Paramedics entered a semi-private room in a nursing home. One of the women had stopped breathing. She was put into a body bag and transported to a funeral parlour. As staff were removing her from the bag, she stirred, breathing very shallowly. Oblivious to the events around her, the lass was returned to her room, none the wiser. Her roommate made the return trip to the funeral home.
One of my fellow diners wanted to pay his respects to a neighbour. He walked into the church and joined the reception line. As he got closer to the family members, he wasn’t recognizing anybody. Oh my … he was at the wrong funeral. A sorrowing wife shook his hand. “I’m sorry, I don’t know you. Were you a friend of Bob’s from work?” “No, I read about Bob in the paper. We worked together many years ago.” So said, he slunked to the back of the church, where he signed the guest book as “Fred Merkovicz” – totally fictional.

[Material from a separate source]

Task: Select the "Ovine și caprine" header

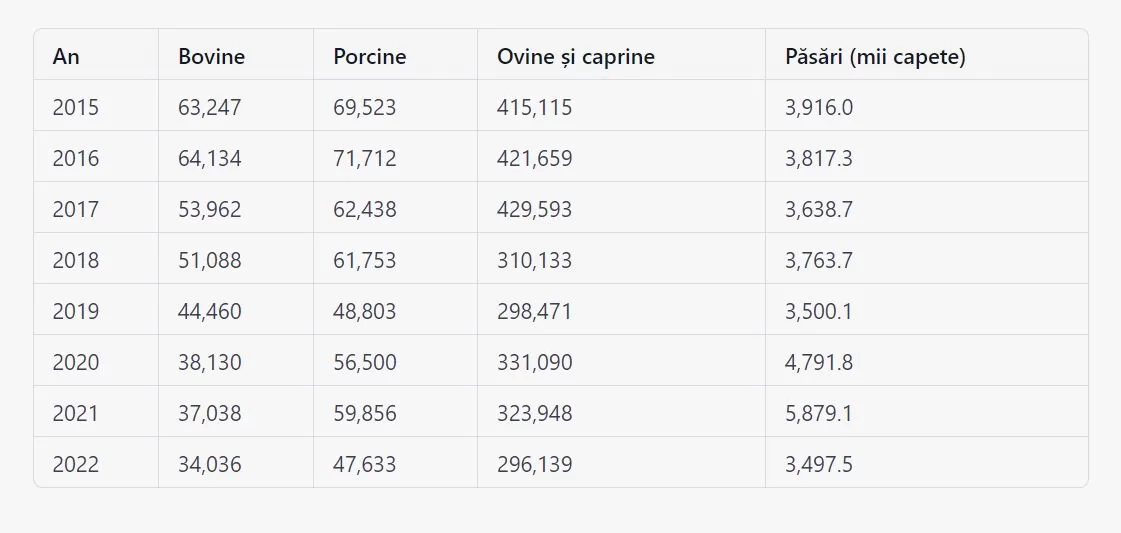Action: click(x=576, y=57)
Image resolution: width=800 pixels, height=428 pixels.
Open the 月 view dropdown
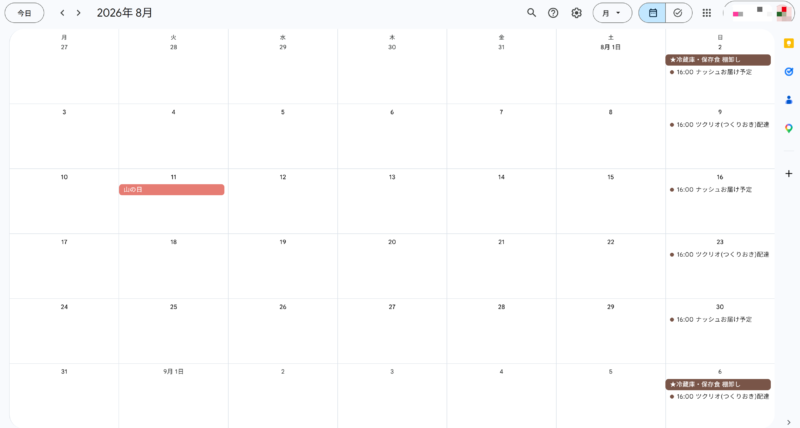click(612, 13)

One gentleman of the coffee persuasion mentioned his poverty of long ago. Once a very unpopular man died in town. His family couldn’t find anyone willing to be a pallbearer. Our Dinerite finally agreed to help out. Later the grateful relatives gave him some money. Seeing the economic opportunity here, he had some business cards made up: “Have funeral. Will carry”. Worked out fine.
Amid all this hilarity came another perspective. “I worked in India for a few years. People died in the street. A cart made regular rounds and picked up the bodies. They were burned outside of town somewhere. It was so sad. Nobody loved them and they died alone.”
Just your regular twirl of words at the Diner. Hello death. We laugh and we cry.